'''

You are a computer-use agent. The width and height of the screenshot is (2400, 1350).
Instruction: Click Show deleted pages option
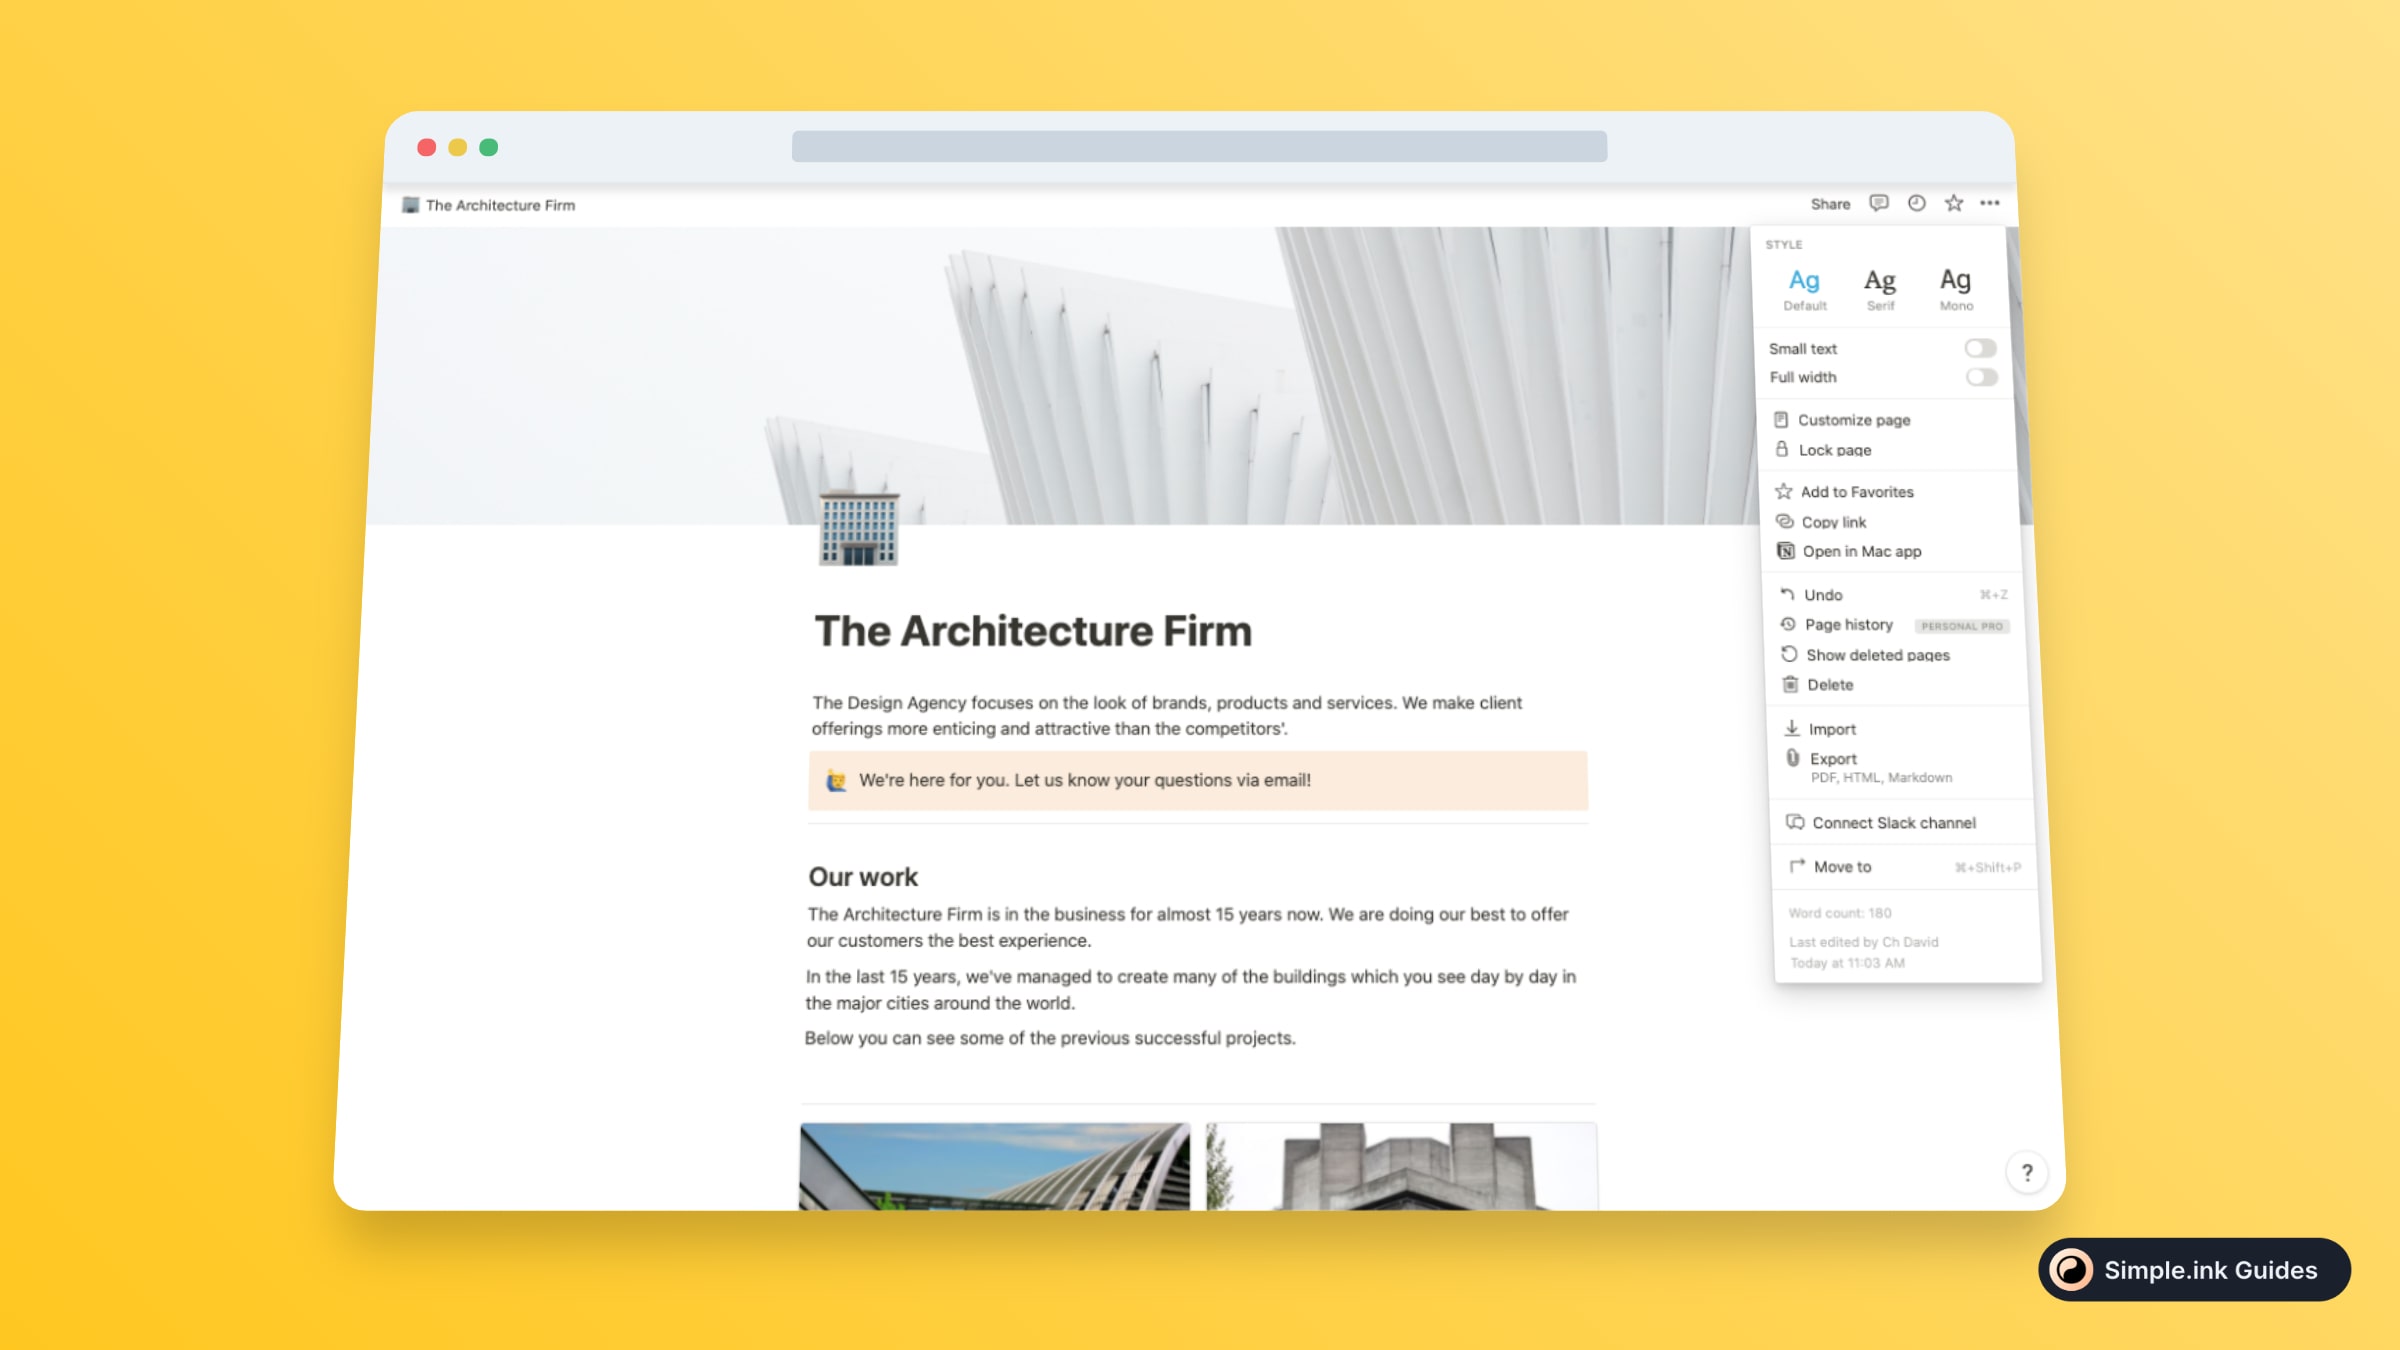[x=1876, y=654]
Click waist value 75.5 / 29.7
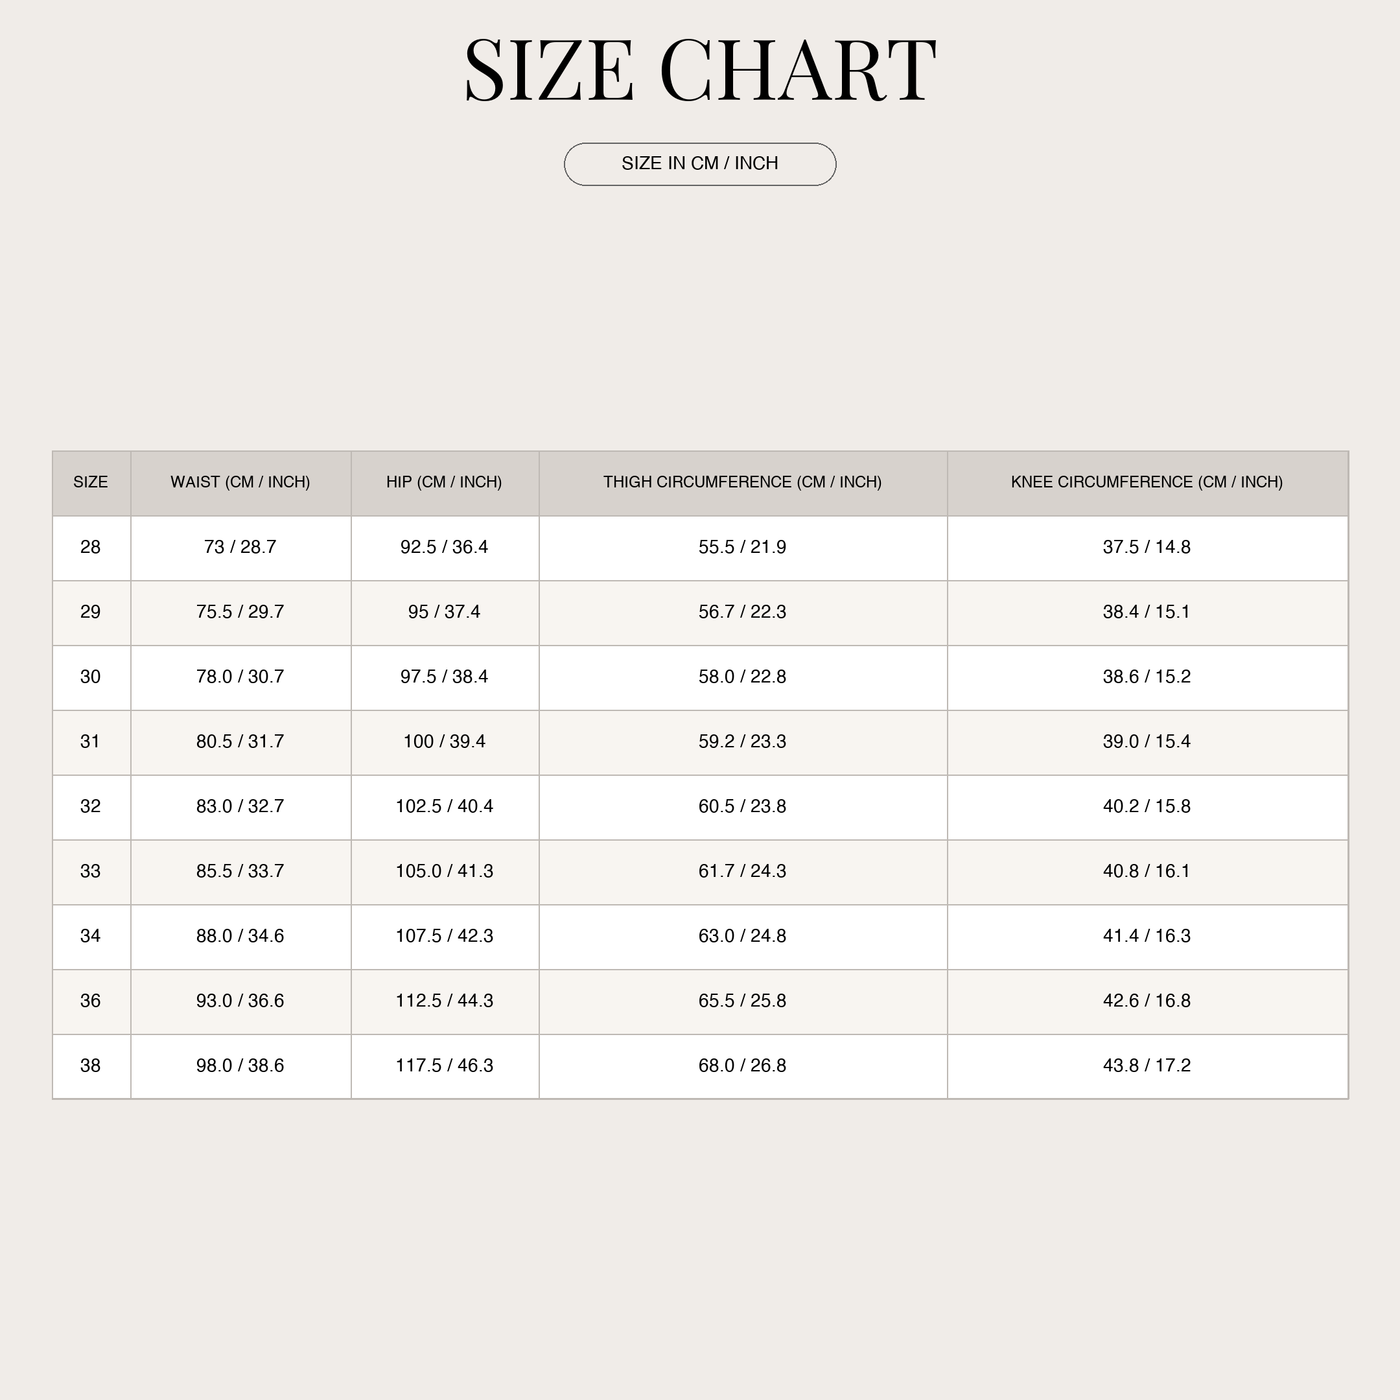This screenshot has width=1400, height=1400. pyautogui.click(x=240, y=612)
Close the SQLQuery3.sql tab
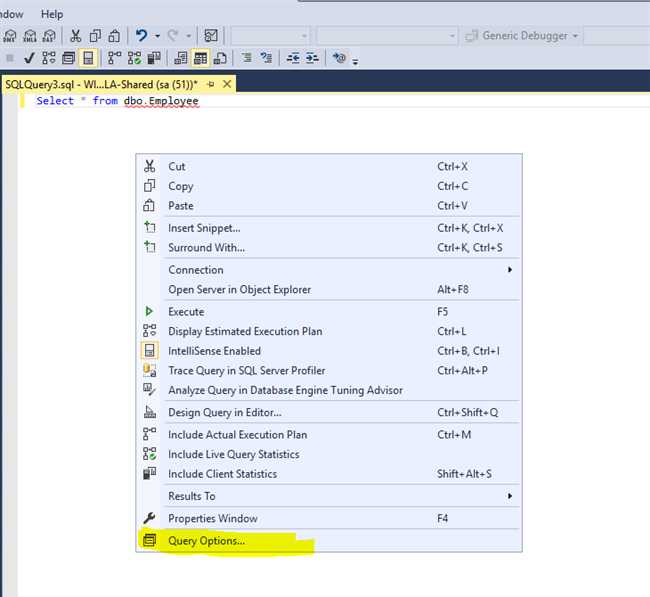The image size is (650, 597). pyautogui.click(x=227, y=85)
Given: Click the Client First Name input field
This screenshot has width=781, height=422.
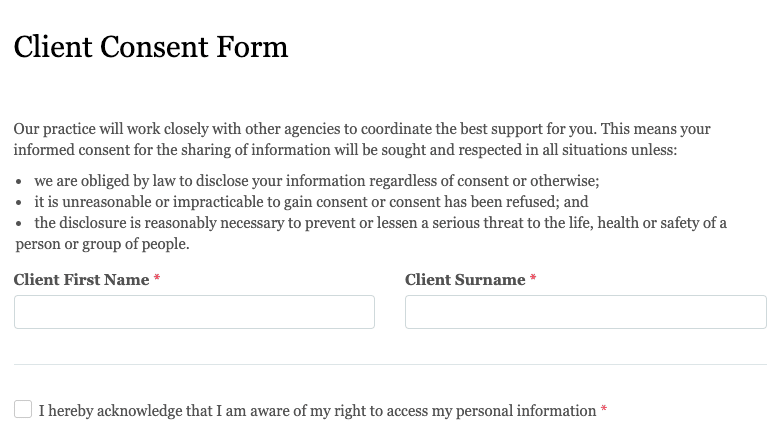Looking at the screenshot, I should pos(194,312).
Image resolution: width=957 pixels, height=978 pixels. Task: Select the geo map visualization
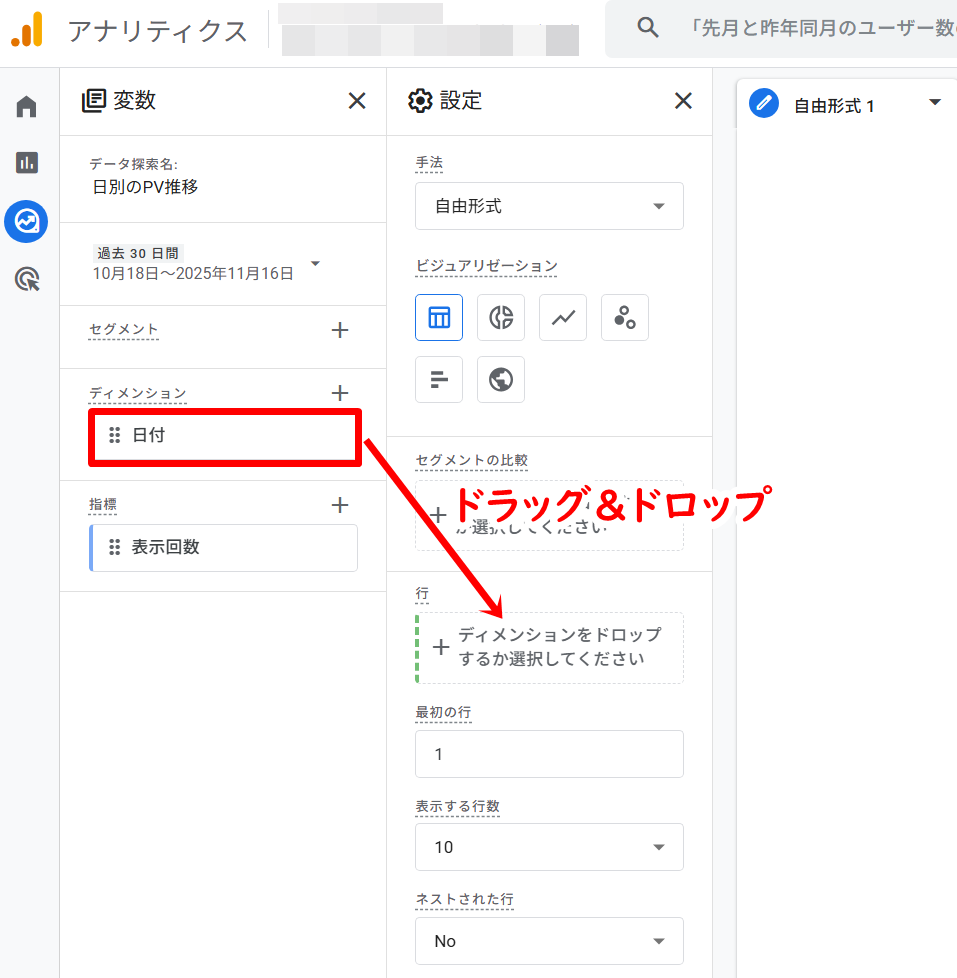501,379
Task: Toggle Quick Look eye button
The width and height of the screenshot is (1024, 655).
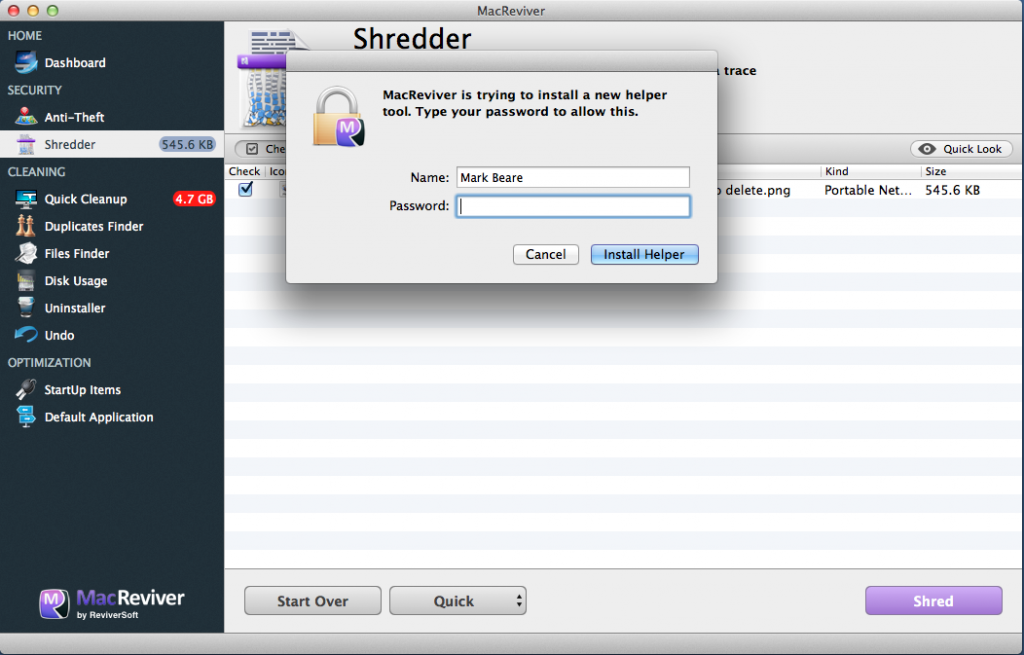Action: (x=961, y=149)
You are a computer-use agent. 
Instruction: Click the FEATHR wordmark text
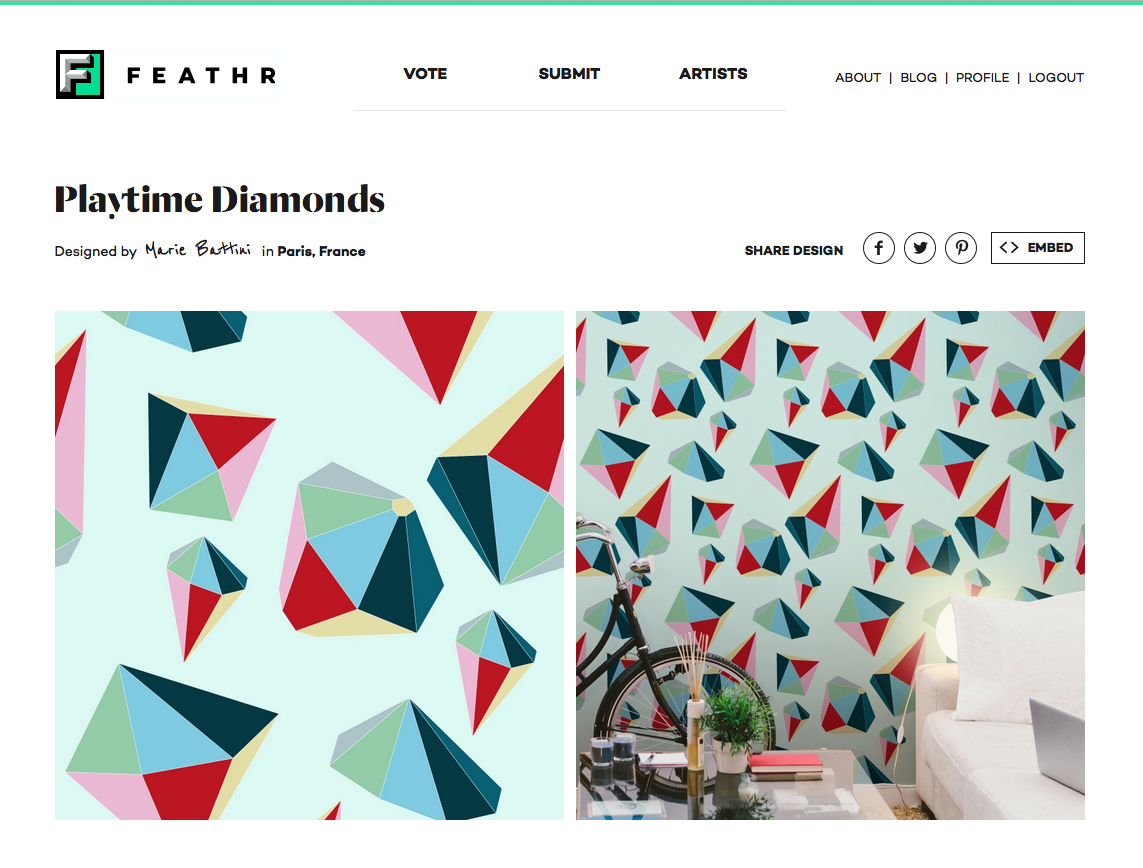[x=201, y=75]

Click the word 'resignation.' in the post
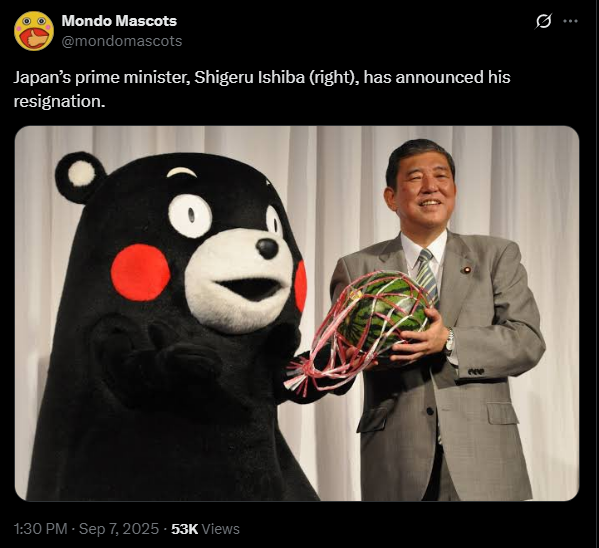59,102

'''

◆ **Problem**
Find the line that contains "Task: Toggle Quick Look eye button". Copy it and every line after it through the end of the listing exactly, but not the pictures.

◆ **Response area**
Task: Toggle Quick Look eye button
The width and height of the screenshot is (1024, 655).
Action: (x=961, y=149)
You are a computer-use agent. 
Instruction: Click the FEATHR wordmark text
[x=201, y=75]

Click the word 'resignation.' in the post
59,102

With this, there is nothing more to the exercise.